Terminato il comizio, Giorgia accenna un balletto prima di congedare il suo pubblico, il quale applaude con la solita ovazione. Appena la leader se ne va, anche la folla comincia a dileguarsi. A quel punto poco lontano dal palco parte la contestazione, ma contro un gruppo di sostenitori. Si sente gridare: <<Fascisti>. Un altro, per provocare, risponde col saluto romano. I compagni lo riprendono subito: <<Ma che fai? Vuoi stare fermo, tu?>> tuttavia è già troppo tardi. Non appena dalla contestazione lanciano una bottiglia, i diretti interessati accettano l’invito senza troppe lusinghe.
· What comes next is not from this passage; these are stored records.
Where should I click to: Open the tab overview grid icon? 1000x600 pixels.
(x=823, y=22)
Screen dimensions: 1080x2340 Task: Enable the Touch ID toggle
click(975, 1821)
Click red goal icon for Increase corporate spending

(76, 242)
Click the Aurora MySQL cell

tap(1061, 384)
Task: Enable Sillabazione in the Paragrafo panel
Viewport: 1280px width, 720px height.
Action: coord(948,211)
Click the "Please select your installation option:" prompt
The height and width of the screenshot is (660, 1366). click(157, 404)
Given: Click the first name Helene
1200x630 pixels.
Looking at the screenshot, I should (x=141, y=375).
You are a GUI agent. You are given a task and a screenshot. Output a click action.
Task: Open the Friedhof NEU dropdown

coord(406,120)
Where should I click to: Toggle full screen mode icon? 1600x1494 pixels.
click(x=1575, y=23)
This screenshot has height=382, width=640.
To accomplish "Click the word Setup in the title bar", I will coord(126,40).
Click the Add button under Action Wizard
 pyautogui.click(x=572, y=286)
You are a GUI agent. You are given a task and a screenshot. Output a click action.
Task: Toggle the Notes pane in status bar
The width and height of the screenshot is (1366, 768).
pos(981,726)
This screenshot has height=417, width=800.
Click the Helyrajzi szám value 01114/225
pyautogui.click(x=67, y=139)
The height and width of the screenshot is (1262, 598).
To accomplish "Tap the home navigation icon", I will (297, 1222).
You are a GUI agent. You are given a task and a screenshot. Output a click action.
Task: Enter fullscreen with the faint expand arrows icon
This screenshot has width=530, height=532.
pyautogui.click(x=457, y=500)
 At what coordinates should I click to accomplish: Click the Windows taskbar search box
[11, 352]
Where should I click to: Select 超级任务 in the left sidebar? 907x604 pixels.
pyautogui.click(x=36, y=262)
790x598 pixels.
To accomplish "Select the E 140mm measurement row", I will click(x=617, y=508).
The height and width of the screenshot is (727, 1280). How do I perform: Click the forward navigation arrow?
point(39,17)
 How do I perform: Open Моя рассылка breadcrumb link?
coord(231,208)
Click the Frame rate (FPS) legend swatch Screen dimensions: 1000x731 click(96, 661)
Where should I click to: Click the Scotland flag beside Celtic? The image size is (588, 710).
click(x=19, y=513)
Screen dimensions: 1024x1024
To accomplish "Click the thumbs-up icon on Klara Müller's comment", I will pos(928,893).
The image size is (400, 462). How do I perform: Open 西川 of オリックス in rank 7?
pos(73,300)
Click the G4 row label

Vanno sotto, volano, insulti, minacce, bandiere.
Insomma, a più o meno venti metri dalla sicurezza scoppia una rissa tra estremisti, perché tali sono da considerarsi i violenti. In entrambi gli schieramenti infatti c’era solo voglia di picchiare, di sfogare la rabbia, non di ascoltare un comizio elettorale. Siccome si sono appartati, non c’è minaccia all’ordine pubblico. Eppure quello è il culmine della nostra Italia tanto divisa, così mi domando: il nuovo Governo, qualunque sarà, riuscirà a tenere unito il Paese? “Dio, Patria, Famiglia”. Dio, unisci come una buona famiglia. Chissà chi ha vinto. Non vorrei essere il premier. Buona fortuna, a chiunque vincerà!